Nous publions ci-dessous le compte-rendu de notre camarade Sonia Mertens, qui s’est rendue à l’occupation étudiante de l’UCLouvain, qui s’est lancée le 21 octobre dernier.

Quand on arrive dans la nouvelle occupation de l’Institut des Langues Vivantes à Louvain-la-Neuve (qui n’a pas encore de nom à ce jour), on est tout de suite frappé par la sociologie du groupe du lieu : des femmes, principalement racisées, tiennent le bâtiment. Rien d’étonnant à retrouver cette population, nouvelle avant-garde, à la tête d’une telle lutte.

En effet, le 26 juin passé, les étudiant·es qui l’ont réquisitionné ont décidé de quitter le bâtiment, rebaptisé pour l’occasion Naïm Khader, pile 6 semaines après le début de leur occupation. Ayant obtenu quelques maigres victoires, comme la suspension de 4 accords de mobilités avec des universités israéliennes, les membres de l’organisation Students for Palestine avaient pris la décision, avant la pause estivale, de concentrer leur forces ailleurs. Pour autant, iels n’ont pas arrêté la lutte, comme on peut le voir en jetant un œil à leur page Instagram : manifestations, assemblées générales, participation aux divers événements communautaires et de gauche locaux, etc.

C’est d’ailleurs en s’organisant qu’iels en sont venu.es à la conclusion qu’une nouvelle occupation était nécessaire : que ce soit pour avoir un lieu fixe où se réunir, avoir une base autour de laquelle faire persister le mouvement ou encore mettre en avant des revendications fortes face à la nouvelle équipe rectorale.

Ces revendications vont plus loin que les précédentes. Là où le front s’organisait autour de la lutte pour la Palestine, il s’agit, pour faire suite à l’actualité d’un État israélien de plus en plus génocidaire et belliqueux, de s’attaquer à ce qui rend possible cet état de fait. Ainsi, l’organisation s’appelle maintenant «Action collective contre l’impérialisme» et entend mener des actions contre le colonialisme de manière plus globale.

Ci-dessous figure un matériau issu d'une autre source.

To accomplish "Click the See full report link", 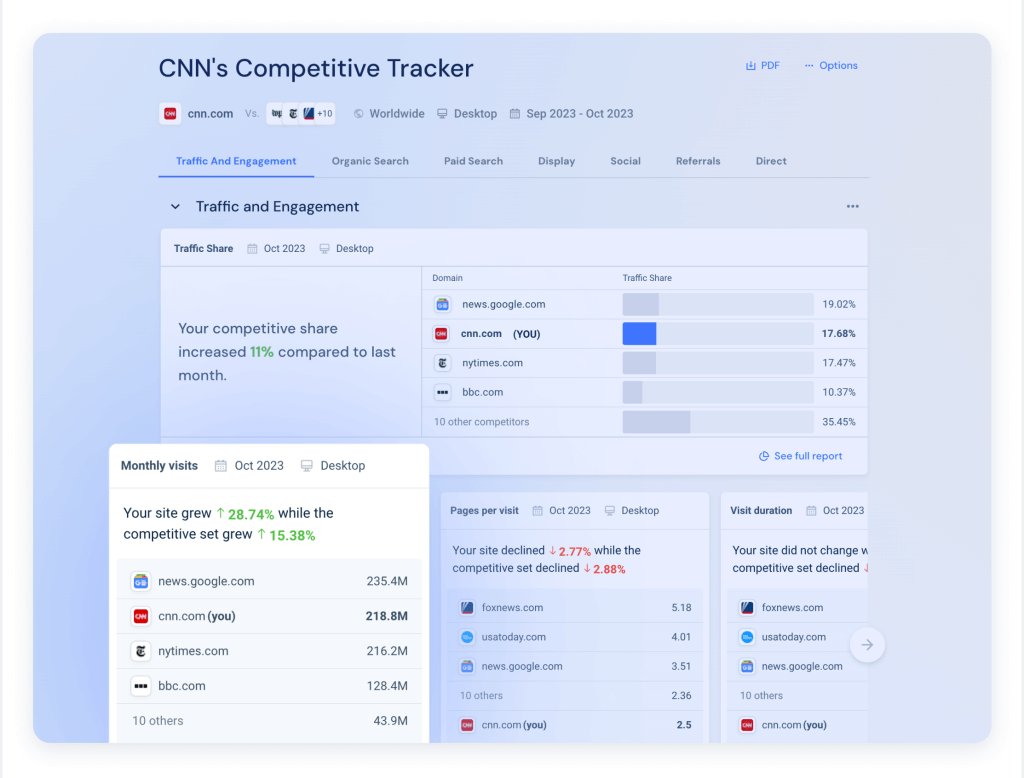I will point(800,455).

Pour ce faire, 3 revendications sont principalement mises en avant par le collectif : la rupture de toutes collaborations impliquant des institutions israéliennes, la publication d’un rapport d’expertise rigoureux adressé aux instances nationales et européennes demandant l’exclusion d’Israël du programme Horizon, la suspension de l’accord de libre échange entre Israël et l’Union Européenne et un embargo militaire total sur Israël, et, pour finir, la restitution des objets et œuvres de peuple colonisés approprié par la Belgique, notamment ceux du « Musée L » de Louvain-la-Neuve.

Face à la combativité de cette jeunesse, l’Université Catholique de Louvain-la-Neuve choisit de suivre sa politique habituelle : ne pas faire trop de vagues, réduire les interactions avec les militant·es au minimum et simplement déplacer les cours qui devaient avoir lieu dans le bâtiment. Tolérer leur présence pour éviter de faire scandale, en essayant le plus possible de fatiguer les militant.es par des propositions minimales et cosmétiques (par exemple la mise en place d’un comité d’éthique sur la question, promise suite à la première occupation), pour maintenir le statut quo tout en gardant l’apparence d’une Université diplomate et ouverte au dialogue. Rien d’étonnant en somme pour une institution qui cultive une image qui se veut la plus lisse et la moins politisée possible. Cela affecte le moral des militant.es, dont le nombre ne cesse de diminuer. Celleux qui persévèrent, malgré tout, sont épuisé·es et légitimement en colère, subissant des traitements cruels, des répressions de part de la sécurité ainsi que des pressions de certains membres du corps professoral. Nous souhaitons exprimer notre plein soutien face aux injustices, aux violences et au manque d’écoute généralisé auquel iels font face.

Il est étonnant, au vu du peu de place laissée à la gauche au sein de l’UCLouvain, que ce soit là qu’ait lieu la première occupation pour la Palestine de l’année. En effet, le militantisme s’y organise principalement soit sous forme de kot-à-projet financé (et donc dont le cadre est fixé) par l’Université, soit dans des groupuscules anarchisants, soit encore au sein du Comac, la jeunesse du PTB, particulièrement active dans la région. Ces dernier·es se sont désinvesti·es pour la plupart, ou participent au mouvement seulement à titre individuel.

Nous souhaitons que cette occupation ouvre la voie à d’autres initiatives du même style et que ce mouvement prospère, en saluant au passage la volonté de faire converger les luttes qu’iels construisent. Bien sûr, ce n’est pas parfait, bien sûr, les assemblées générales s’éternisent, mais c’est aussi ça, apprendre la démocratie, l’autogestion, se former à lutter, pour, enfin, imaginer un autre possible.